The Alumni Governance Task Force is an independent working group commissioned by both the Association of Alumni and the Alumni Council to create the best possible structure for our alumni organizations and a new constitution for the Association. We are extremely concerned that a sitting trustee is publicly weighing in on an evolving proposal on how alumni organize themselves.
This certainly appears to be an attempt to influence alumni organizations in a way that many alumni have been concerned to have existed in the past. Manipulation of the alumni organizations by institutional leaders is, ironically, the type of activity that Mr. Rodgers campaigned against when he ran for trustee. It is compounded by his seeming misunderstanding of the current proposal, the process for soliciting alumni input, and the planned all-alumni plebiscite through which the alumni -- and not a trustee -- will determine for themselves how they want their alumni bodies to function.

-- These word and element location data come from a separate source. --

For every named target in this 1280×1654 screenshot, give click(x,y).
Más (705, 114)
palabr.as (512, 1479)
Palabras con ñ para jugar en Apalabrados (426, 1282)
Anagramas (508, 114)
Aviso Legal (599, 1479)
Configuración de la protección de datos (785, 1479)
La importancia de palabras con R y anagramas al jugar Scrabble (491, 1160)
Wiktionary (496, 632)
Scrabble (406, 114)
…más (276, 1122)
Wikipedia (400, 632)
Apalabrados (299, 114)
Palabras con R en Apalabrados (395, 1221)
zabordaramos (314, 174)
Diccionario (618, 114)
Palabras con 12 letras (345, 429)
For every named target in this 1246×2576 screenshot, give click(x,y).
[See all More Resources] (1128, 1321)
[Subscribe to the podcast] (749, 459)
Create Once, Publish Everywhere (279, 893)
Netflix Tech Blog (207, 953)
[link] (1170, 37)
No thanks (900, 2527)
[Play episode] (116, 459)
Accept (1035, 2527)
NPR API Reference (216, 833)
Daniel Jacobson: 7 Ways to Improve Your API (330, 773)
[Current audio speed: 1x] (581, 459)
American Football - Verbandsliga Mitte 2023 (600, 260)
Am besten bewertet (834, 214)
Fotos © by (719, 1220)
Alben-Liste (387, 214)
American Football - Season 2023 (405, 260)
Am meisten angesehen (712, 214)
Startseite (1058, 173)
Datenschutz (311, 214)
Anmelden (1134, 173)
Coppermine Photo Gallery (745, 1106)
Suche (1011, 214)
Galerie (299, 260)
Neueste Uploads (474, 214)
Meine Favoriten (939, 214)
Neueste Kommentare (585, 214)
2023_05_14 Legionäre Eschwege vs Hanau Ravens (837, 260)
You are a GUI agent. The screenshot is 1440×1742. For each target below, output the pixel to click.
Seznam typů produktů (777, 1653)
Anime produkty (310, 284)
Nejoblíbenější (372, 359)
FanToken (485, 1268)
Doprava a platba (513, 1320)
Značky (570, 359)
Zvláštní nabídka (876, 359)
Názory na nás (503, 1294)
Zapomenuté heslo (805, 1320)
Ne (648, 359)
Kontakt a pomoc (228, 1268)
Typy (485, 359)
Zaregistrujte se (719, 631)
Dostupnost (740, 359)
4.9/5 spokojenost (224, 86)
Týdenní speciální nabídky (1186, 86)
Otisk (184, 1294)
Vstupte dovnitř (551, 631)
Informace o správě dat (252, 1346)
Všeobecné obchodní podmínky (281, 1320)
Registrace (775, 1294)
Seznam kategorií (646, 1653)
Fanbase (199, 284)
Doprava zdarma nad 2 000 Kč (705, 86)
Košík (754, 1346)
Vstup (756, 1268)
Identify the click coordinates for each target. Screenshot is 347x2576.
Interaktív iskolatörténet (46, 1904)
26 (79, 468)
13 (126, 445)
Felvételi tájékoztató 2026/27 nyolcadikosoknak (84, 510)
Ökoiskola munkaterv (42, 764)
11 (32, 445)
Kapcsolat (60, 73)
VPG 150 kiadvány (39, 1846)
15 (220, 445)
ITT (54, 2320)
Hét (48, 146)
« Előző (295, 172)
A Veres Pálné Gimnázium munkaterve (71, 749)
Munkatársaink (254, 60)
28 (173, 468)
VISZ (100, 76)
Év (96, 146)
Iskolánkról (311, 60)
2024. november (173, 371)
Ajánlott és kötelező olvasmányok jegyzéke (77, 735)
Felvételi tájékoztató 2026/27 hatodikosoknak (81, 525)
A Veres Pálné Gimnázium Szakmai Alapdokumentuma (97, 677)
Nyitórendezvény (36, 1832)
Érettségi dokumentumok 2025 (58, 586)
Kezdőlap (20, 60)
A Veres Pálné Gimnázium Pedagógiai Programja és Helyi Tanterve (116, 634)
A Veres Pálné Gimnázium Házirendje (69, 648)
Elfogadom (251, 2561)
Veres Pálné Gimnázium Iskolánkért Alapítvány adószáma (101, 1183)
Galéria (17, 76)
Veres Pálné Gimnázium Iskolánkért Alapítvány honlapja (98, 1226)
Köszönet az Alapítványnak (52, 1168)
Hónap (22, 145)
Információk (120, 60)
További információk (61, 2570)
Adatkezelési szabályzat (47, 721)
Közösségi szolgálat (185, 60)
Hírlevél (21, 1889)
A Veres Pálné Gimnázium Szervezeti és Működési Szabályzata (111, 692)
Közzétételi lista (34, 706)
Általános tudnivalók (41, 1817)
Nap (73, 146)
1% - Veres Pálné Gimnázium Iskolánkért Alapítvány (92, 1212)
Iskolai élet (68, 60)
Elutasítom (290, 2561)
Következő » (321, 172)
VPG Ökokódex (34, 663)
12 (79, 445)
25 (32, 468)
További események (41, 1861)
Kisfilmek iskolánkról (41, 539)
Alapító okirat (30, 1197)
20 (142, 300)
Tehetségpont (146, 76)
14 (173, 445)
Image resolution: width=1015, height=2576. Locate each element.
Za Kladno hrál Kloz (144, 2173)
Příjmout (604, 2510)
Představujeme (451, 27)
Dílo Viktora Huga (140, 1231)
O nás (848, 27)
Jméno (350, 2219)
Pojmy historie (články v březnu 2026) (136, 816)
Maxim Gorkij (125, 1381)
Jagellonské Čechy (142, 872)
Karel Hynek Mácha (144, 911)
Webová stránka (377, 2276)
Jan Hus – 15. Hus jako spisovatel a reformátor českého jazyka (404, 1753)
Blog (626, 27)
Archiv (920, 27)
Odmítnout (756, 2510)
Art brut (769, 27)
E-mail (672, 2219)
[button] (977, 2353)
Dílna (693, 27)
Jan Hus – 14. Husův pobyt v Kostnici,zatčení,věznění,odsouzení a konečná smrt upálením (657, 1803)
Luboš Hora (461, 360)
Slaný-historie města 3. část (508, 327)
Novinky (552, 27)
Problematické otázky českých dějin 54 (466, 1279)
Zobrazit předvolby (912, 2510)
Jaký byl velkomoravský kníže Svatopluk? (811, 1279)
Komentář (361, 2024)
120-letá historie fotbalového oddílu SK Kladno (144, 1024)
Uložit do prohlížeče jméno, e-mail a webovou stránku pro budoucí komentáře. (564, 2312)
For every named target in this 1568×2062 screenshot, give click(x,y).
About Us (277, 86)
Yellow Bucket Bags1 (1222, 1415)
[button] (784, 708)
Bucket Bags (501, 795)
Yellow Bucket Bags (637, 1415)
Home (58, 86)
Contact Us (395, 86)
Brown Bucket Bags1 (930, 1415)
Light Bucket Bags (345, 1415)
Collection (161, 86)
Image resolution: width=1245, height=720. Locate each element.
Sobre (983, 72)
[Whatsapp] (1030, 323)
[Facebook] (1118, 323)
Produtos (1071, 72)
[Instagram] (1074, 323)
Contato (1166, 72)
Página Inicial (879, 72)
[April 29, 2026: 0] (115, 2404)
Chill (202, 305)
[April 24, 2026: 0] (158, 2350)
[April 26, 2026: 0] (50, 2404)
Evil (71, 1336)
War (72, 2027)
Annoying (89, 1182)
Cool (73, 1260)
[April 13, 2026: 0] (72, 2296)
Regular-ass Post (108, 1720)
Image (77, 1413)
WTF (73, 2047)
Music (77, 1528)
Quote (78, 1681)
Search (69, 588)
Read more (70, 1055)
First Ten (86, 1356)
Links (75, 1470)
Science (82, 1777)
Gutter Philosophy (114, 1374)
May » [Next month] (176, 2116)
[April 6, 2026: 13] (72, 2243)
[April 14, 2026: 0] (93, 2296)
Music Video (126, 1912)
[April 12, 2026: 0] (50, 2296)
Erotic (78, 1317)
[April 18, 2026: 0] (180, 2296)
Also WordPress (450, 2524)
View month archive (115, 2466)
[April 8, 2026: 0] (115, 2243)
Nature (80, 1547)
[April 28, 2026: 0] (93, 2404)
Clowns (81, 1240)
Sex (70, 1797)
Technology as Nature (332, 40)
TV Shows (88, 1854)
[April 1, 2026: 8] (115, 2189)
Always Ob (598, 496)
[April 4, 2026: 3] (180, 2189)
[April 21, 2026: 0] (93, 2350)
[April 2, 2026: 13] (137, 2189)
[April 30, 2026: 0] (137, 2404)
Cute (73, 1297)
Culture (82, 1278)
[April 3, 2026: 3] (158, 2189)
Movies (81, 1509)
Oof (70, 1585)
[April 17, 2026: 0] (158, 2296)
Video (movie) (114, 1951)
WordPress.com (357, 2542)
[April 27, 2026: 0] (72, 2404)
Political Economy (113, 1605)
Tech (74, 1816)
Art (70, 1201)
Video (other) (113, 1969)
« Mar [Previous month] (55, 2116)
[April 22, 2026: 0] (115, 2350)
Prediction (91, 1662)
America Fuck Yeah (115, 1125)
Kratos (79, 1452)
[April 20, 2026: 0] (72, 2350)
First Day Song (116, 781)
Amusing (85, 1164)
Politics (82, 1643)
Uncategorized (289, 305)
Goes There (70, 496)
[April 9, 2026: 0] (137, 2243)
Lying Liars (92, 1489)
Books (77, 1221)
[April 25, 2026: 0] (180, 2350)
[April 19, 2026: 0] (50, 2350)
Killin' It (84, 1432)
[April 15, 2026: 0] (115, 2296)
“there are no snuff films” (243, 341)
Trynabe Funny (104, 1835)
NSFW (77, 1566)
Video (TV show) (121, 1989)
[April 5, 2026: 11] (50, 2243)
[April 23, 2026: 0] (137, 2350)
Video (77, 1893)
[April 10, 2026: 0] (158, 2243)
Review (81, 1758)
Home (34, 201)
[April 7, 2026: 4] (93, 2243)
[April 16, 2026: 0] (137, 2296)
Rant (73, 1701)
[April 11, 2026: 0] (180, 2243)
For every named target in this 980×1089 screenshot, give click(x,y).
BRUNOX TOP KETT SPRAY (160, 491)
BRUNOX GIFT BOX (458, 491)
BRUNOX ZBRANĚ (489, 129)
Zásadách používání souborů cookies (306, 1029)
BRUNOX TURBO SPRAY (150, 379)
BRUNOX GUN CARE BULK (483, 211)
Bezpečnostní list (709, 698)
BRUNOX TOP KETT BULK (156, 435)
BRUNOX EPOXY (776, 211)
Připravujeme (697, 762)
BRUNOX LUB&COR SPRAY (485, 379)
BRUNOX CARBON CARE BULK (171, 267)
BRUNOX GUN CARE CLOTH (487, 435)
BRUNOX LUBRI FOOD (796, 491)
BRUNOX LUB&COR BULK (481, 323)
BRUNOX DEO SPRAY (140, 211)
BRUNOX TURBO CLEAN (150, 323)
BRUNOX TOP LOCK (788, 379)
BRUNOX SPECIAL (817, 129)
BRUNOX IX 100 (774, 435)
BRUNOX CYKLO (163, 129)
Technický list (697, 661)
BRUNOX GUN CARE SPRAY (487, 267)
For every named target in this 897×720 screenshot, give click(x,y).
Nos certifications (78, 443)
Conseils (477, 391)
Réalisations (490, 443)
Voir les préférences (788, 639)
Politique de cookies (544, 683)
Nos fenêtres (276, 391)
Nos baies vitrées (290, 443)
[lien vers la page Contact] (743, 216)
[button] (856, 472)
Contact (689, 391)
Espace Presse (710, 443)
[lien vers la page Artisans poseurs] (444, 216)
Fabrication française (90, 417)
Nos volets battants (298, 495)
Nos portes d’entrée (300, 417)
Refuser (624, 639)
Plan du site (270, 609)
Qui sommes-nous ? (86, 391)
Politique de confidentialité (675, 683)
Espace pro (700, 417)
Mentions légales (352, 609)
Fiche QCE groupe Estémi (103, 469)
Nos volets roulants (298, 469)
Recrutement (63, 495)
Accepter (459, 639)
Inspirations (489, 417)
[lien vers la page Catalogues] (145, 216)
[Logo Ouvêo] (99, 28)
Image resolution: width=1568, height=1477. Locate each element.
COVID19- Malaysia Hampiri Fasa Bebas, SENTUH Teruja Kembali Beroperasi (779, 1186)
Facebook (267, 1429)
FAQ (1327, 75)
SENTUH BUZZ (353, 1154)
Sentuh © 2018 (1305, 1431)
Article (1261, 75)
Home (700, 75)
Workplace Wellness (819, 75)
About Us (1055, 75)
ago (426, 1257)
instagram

Mr. Rodgers erroneously (and apparently without actually reading the draft himself) claims that the draft constitution now being considered by the alumni body as a whole would "reduc[e] any of the current very-modest rights of Alumni Association members." To the contrary, the current proposal breathes life into the Association by giving it substantive responsibilities for communicating alumni sentiment to the trustees and administration, and transfers responsibility for nominating alumni trustees from the Alumni Council to the Association. Moreover, the draft opens up alumni governance by allowing all alumni to vote directly for their alumni leaders (e.g. 21 at-large representatives on the Assembly).
In response to solicited feedback and debate, the Task Force has already begun to solicit expert opinion on the merits of approval voting versus partial preference voting, and is also considering the proposed requirement of previous Alumni Assembly service for candidates hoping to preside over the Association. The proposed new constitution has always contained a provision for all-media voting (as opposed to in-person voting) for amendments to the constitution and for election of officers. The proposal also calls for its ratification by two thirds of the alumni body via all-media voting.
We suggest that Mr. Rodgers would serve his constituents and the College best by a better understanding of the facts. A wealth of materials including the draft constitution, existing constitutions, extensive question-and-answer sessions, summaries and an interactive blog are available on the College Alumni Relations Office website. We applaud those trustees who have not attempted to interfere in this process. The Task Force intends to remain independent and to continue to respond to the suggestions and will of the alumni body concerning the constitution. We believe the alumni body is entitled to decide for itself how to govern its institutions and will not be intimidated or manipulated by anyone, including one or more trustees who try to intervene.